Service Mesh
A service mesh is an infrastructure layer that handles service-to-service communication for a microservices application: routing, retries, timeouts, mTLS encryption, authorization, traffic shifting, and observability. The mesh moves these cross-cutting concerns out of each service into a dedicated layer, typically implemented as a sidecar proxy or a kernel module per pod.
How it works
Most service meshes follow the same architecture: a data plane of proxies (Envoy is the dominant choice) that intercepts every inbound and outbound request, and a control plane that configures the proxies based on declarative policy. Services communicate as before; the mesh transparently adds mTLS, retries, traffic splits, and emits telemetry.
What a mesh typically provides
- mTLS. Mutual TLS between every pair of services, with automatic certificate rotation.

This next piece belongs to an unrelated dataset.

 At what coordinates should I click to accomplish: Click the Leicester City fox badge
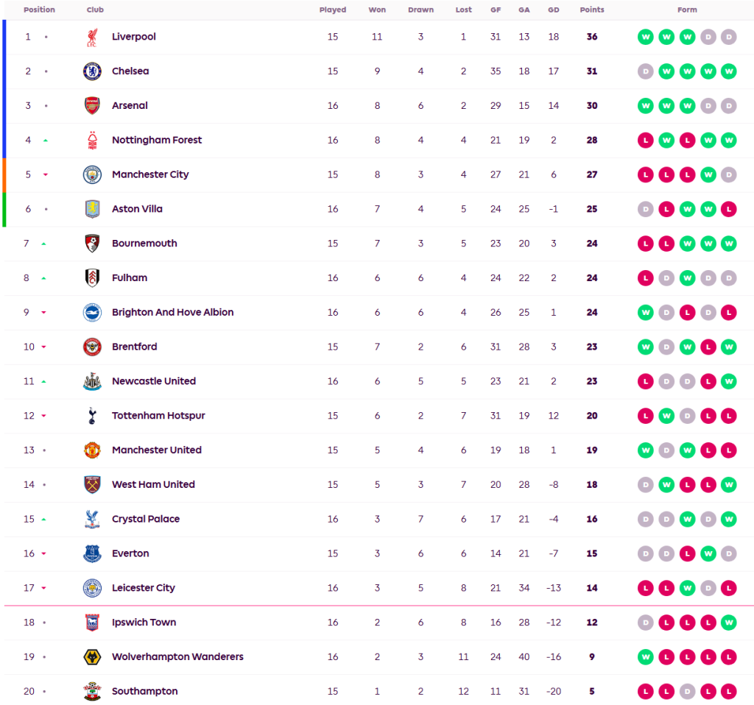(91, 588)
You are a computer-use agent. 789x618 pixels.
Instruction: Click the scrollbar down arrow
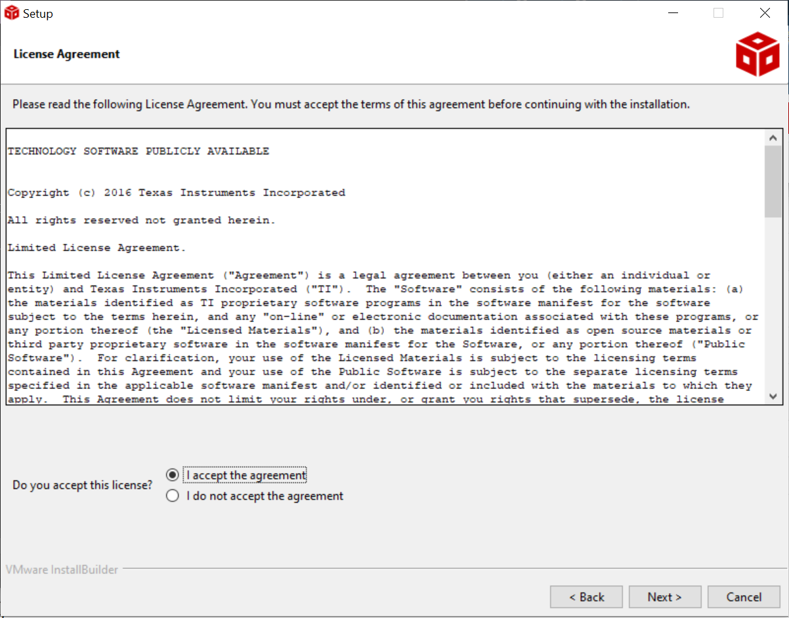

- Traffic management. Weighted routing, canary deployments, fault injection, retries with backoff, circuit breaking.
- Authorization. Per-service or per-path policies, often expressed as Kubernetes CRDs.
- Observability. Uniform metrics, traces, and access logs across all services without changing application code.
Common meshes
- Istio. Feature-rich, Envoy-based, the most widely deployed.
- Linkerd. Ultra-light, Rust-based proxy, simpler operational model.
- Cilium Service Mesh. eBPF-based, sidecarless, integrates with Cilium CNI.
- Consul Connect. HashiCorp's mesh, works beyond Kubernetes.
- AWS App Mesh, GCP Anthos Service Mesh, Azure Service Mesh. Managed flavours.